What you should do
Reproduce the records from the line with "1456x819 pixels." up to and including the line with "Toggle the Price [USD] series label".

Record extracts
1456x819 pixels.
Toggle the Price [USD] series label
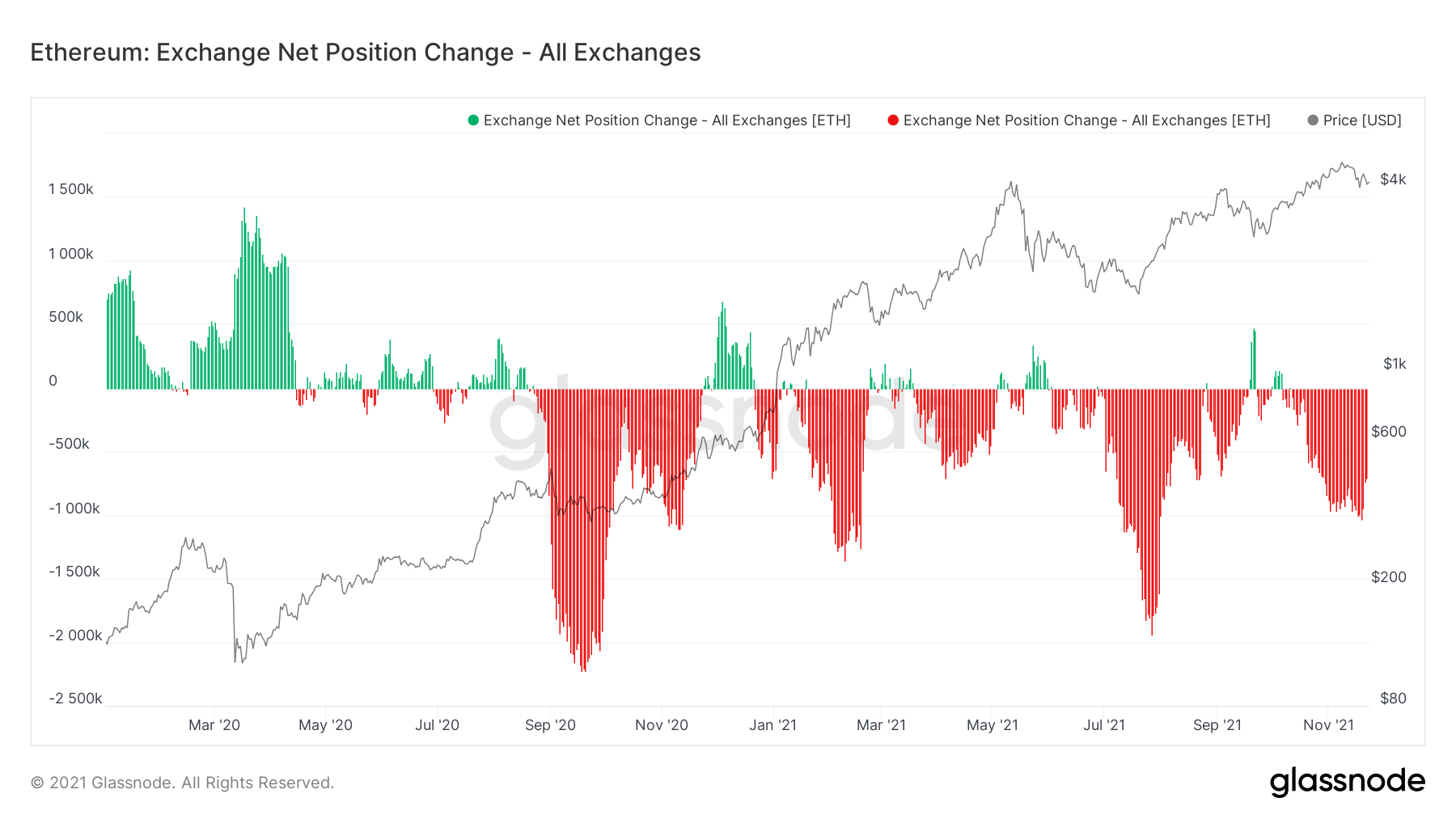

* * *

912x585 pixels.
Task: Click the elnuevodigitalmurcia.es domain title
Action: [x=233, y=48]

Answer for this exercise
1456x819 pixels.
Toggle the Price [USD] series label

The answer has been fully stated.